The poor on the government’s EOC act just the same. They don’t get out to work very much either.
Perhaps the 15 New Ideas have the wrong idea. Why not try a Big Idea and reduce subsidies to less affluent Americans to see if they respond by increasing their hours of work?
Robert William Fogel describes another problem of the poor in The Fourth Great Awakening and the Future of Egalitariansm. He calls it a “maldistribution of spiritual resources.”
Although the material condition of the poor has increased dramatically in the last century,
Such problems [in cities] as drug addiction, alcoholism, births to unmarried teenage girls, rape, the battery of women and children, broken families, violent teenage death, and crime are generally more severe today than they were a century ago... Oddly [sic], the sharpest increases in indicators of moral decay came after, not before, the ‘war on poverty’ of the 1960s and 1970s.
Fogel is frank about the reason for the problem. The social reformers thought that poverty was due to injustice, oppression and a flat out lack of material things. They refused to consider the question of culture and a “maldistribution of spiritual resources.”
The Center for American Progress’s 15 New Ideas are no different. “Offering Opportunity for All” does not deal with the fact that the poor aren’t working too much, and “Building Strong Communities” focuses on health care and worker training subsidies and not the social pathologies of the poor. For them it’s all about the benefits, stupid.
So what should we do?

INSTRUCTION 1:
Answer these questions about the poverty commentary above:
(a) What name does Fogel give to the other problem of the poor?
(b) In the quoted passage, when did the sharpest increases in indicators of moral decay come?
(c) What does "Building Strong Communities" focus on?
INSTRUCTION 2: Write the next part of the poverty commentary, picking up right after "So what should we do?"

Screen-element location rows:
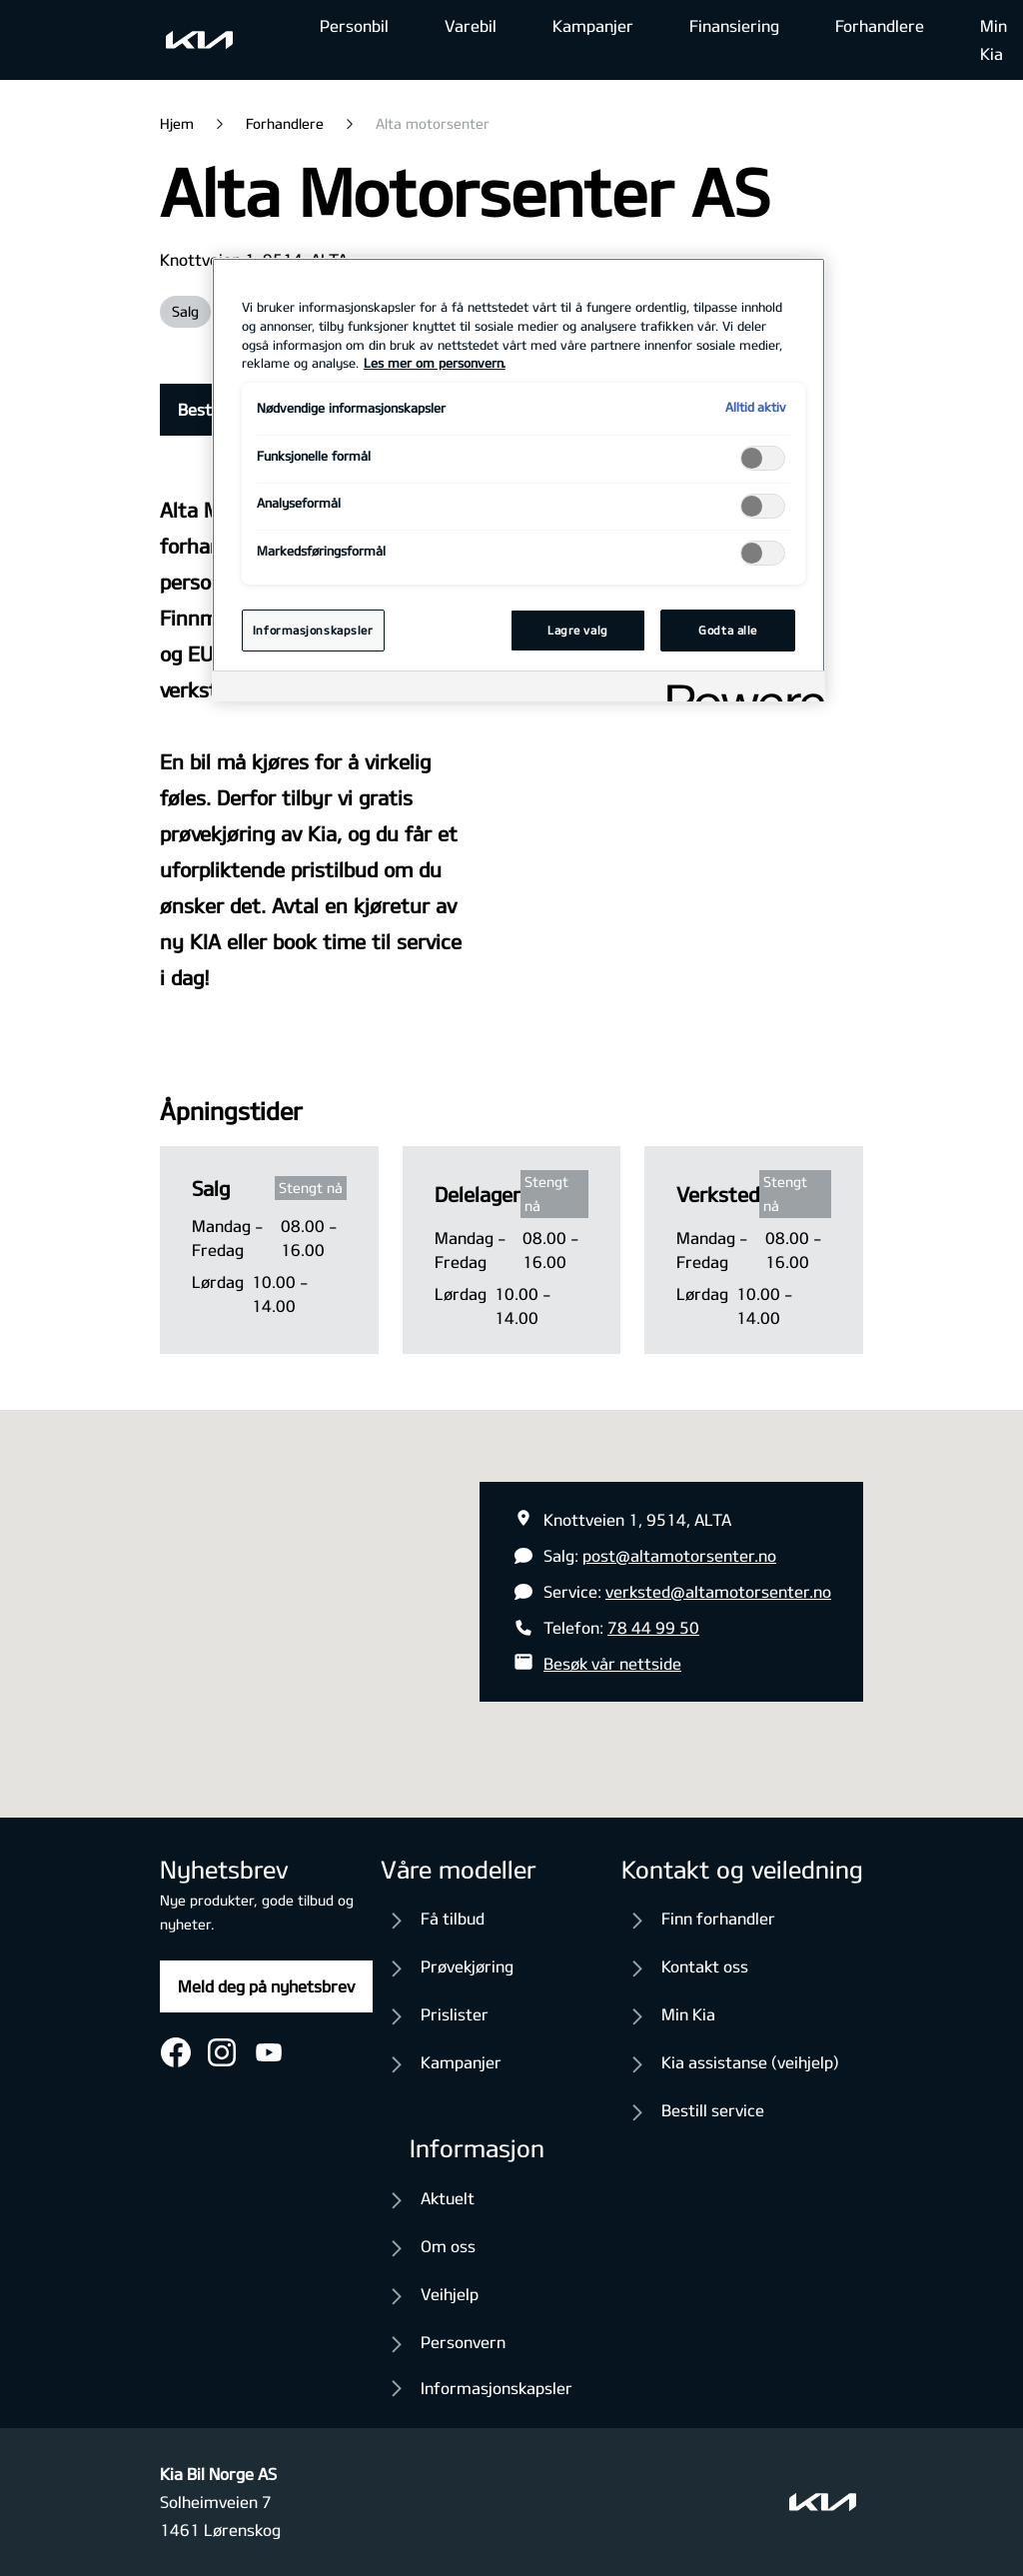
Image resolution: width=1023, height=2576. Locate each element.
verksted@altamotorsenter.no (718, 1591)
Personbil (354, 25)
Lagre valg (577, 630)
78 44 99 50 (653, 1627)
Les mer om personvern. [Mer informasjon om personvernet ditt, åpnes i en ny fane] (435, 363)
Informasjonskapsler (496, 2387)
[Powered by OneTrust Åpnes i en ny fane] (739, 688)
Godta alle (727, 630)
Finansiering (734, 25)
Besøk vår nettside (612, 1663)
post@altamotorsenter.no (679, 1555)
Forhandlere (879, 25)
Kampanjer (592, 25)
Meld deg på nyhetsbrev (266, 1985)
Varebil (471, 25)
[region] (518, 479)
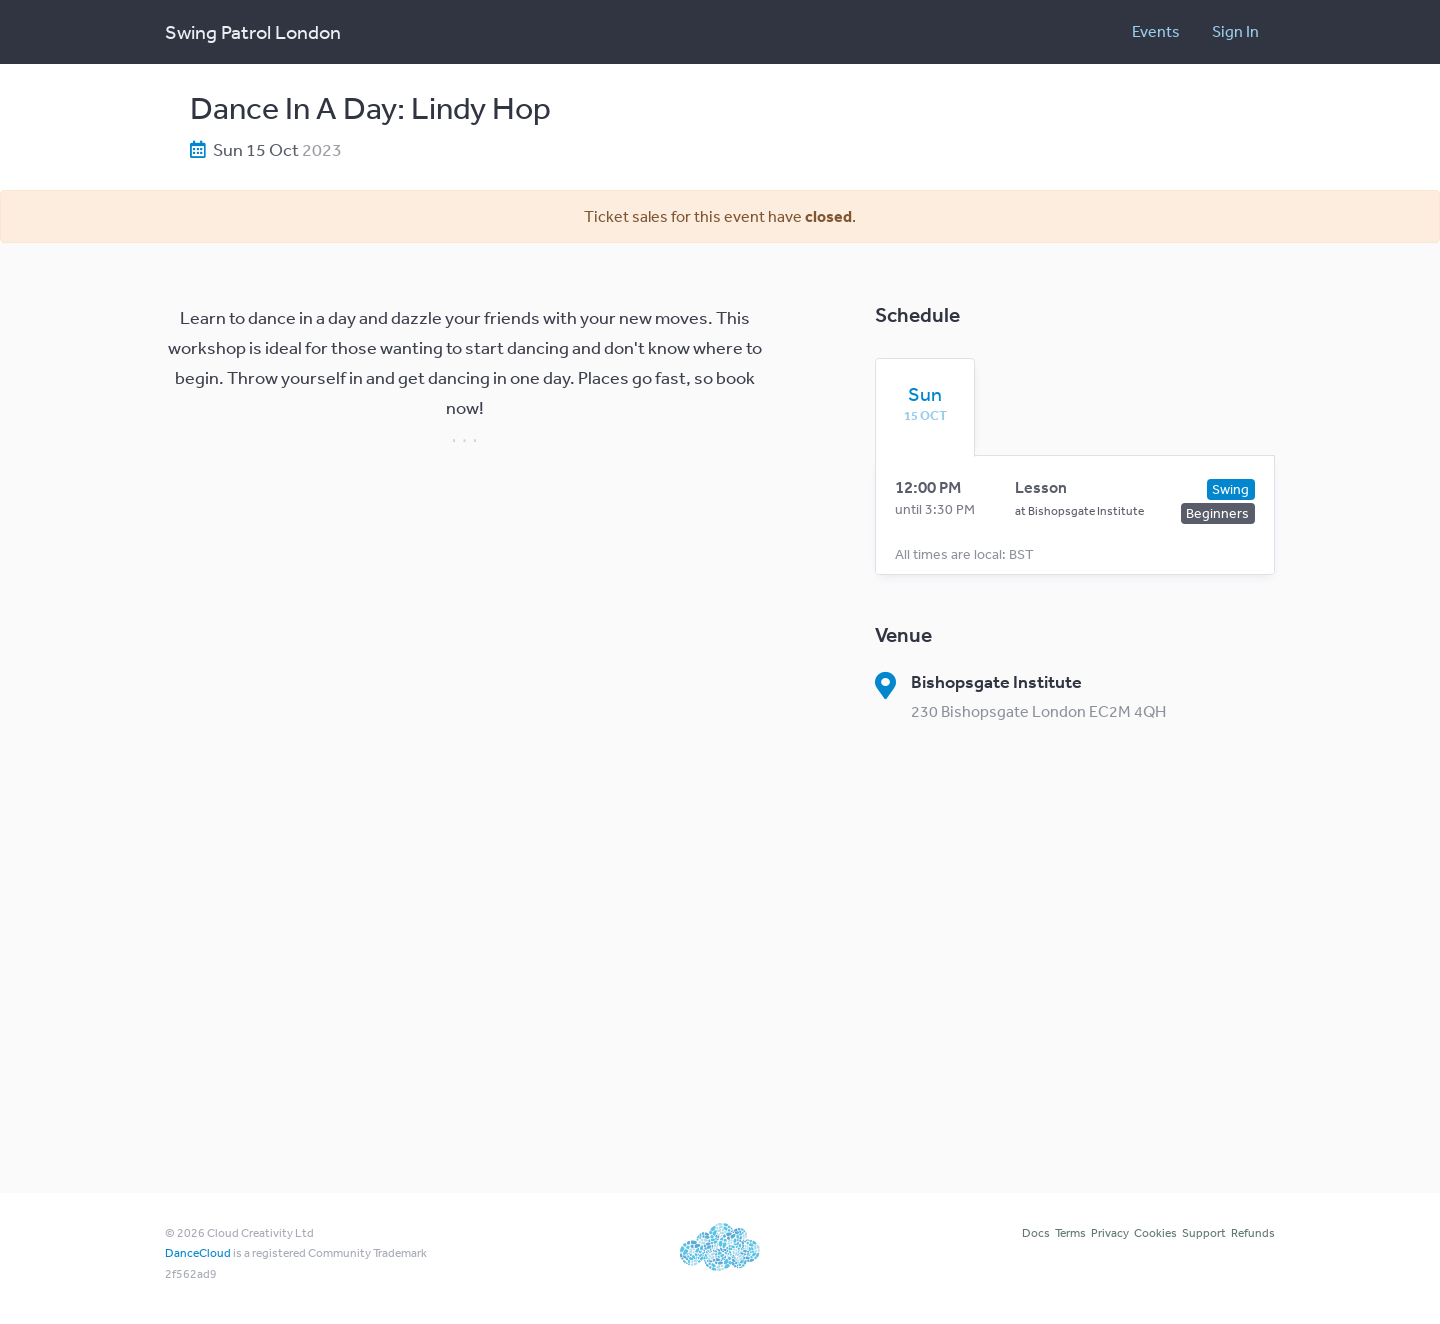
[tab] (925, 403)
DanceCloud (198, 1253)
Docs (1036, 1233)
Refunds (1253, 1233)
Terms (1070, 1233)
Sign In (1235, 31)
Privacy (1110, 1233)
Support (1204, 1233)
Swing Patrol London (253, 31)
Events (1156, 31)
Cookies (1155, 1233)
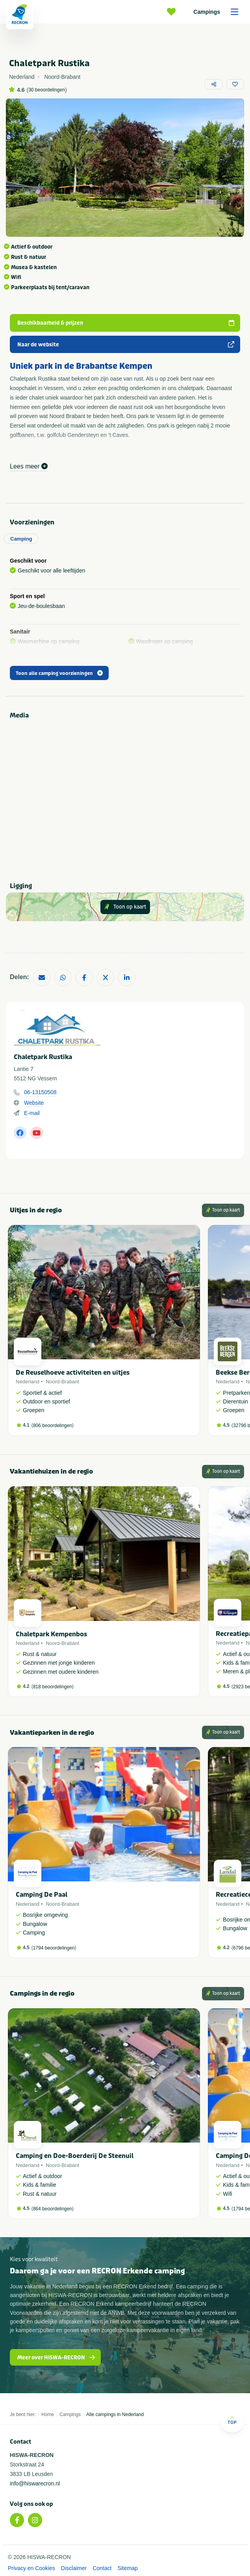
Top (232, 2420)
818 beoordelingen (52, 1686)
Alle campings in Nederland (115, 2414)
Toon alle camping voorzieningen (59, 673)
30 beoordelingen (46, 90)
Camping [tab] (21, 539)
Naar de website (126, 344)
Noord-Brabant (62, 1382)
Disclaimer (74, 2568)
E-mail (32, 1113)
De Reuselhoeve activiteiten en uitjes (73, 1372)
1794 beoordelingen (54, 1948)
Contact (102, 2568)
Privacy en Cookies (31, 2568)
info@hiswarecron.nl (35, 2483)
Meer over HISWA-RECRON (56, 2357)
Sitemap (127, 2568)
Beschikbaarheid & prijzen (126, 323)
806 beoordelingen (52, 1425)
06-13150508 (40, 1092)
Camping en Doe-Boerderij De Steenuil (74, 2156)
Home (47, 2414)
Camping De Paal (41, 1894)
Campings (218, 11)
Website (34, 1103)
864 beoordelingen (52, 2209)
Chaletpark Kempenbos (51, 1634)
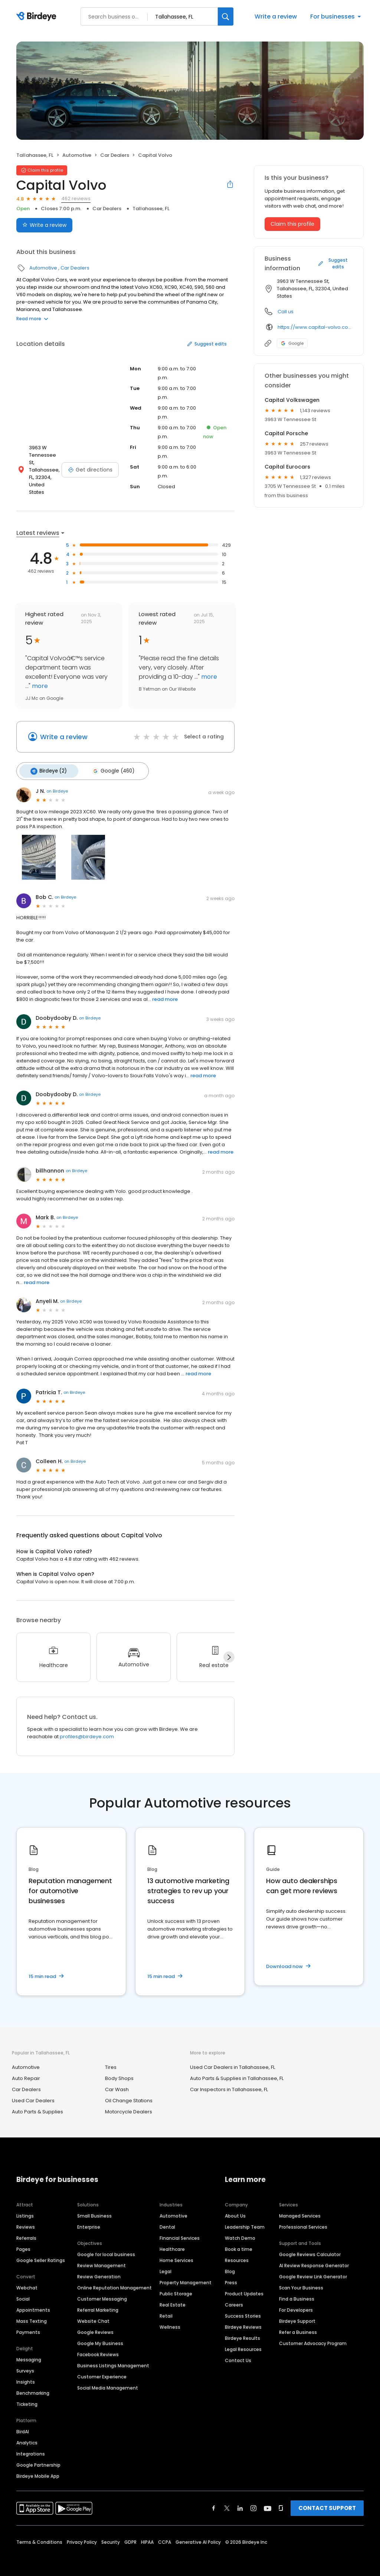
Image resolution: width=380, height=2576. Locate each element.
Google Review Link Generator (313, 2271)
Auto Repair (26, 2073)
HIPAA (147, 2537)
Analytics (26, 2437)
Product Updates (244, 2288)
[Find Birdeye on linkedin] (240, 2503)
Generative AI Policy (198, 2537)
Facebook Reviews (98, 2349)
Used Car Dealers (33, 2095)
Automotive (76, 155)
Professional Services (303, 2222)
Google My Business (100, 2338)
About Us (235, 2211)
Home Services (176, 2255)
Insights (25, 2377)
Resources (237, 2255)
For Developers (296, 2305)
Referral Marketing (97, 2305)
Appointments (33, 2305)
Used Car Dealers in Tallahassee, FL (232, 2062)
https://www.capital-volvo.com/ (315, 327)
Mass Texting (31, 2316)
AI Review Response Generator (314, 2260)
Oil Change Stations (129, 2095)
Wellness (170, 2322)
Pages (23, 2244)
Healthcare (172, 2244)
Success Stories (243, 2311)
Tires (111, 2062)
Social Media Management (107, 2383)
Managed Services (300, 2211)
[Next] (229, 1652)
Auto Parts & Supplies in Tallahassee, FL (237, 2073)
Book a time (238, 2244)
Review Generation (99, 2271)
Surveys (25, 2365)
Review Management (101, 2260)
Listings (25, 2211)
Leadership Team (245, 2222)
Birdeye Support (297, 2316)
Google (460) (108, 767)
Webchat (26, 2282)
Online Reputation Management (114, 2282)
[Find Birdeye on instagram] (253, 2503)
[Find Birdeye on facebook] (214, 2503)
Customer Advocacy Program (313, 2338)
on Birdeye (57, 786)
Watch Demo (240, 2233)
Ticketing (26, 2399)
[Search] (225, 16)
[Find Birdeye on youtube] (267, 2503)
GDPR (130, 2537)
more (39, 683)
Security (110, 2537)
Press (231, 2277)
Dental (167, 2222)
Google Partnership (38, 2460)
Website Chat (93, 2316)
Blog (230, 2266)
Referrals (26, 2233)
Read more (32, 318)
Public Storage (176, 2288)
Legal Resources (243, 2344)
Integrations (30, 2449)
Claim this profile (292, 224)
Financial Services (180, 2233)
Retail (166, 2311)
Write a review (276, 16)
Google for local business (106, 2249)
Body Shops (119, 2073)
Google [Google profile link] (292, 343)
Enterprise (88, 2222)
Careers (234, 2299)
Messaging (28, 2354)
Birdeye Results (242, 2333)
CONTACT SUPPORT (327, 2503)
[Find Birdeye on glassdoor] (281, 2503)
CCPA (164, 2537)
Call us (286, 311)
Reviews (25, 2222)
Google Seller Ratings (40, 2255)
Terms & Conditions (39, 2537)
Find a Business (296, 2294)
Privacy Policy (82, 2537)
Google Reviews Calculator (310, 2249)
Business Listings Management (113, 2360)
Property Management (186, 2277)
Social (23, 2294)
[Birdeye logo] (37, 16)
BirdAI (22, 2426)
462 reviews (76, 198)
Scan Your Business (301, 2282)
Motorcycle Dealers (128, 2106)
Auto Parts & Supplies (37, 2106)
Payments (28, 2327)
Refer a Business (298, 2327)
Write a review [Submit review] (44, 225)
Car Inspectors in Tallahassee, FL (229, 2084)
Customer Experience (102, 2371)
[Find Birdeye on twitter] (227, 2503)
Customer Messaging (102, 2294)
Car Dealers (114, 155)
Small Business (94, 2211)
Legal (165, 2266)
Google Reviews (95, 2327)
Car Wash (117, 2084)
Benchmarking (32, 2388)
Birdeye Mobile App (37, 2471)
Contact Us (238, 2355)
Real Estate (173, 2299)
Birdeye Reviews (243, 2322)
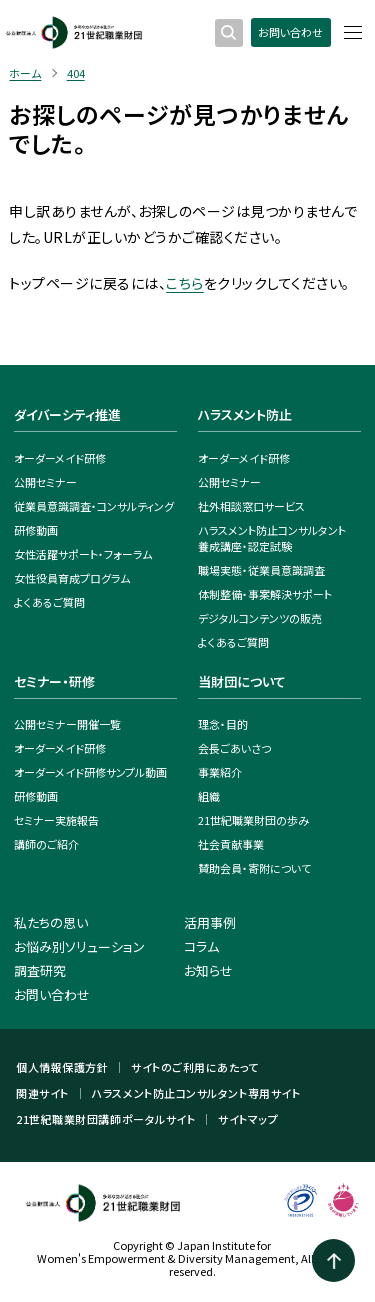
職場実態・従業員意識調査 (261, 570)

TASK OUTPUT 1:
(a) A "maldistribution of spiritual resources."
(b) After, not before, the "war on poverty" of the 1960s and 1970s.
(c) Health care and worker training subsidies.

TASK OUTPUT 2:
Robert William Fogel calls for a program to provide the poor in spirit with spiritual values such as a “sense of purpose,” a “sense of benevolence,” a “capacity for self-education,” and “a sense of discipline.”
This is a Big Idea, for it flies in the face of a century of elite ideas and practice.
Fogel thinks that the educated elite are just the folk to direct this new war on spiritual poverty. But is he right? Is the educated elite qualified to direct a program of spiritual uplift? And can we legislate morality and spirituality?
There’s another way to provide the poor with “sense of purpose.” Hand the task over to mega-church pastor Rick Warren, author of A Purpose-Driven Life, and the national community of mega-churches. The power of his message was recently demonstrated by a young widow, Ashley Smith, in Atlanta who talked a murder suspect into giving himself up with nothing more than her Christian faith and Chapter 33 of A Purpose-Driven Life. For those of you without your own copy to refer to, Chapter 33 is titled “How Real Servants Act.” The epigraph reads: “Whoever wants to be great must become a servant.”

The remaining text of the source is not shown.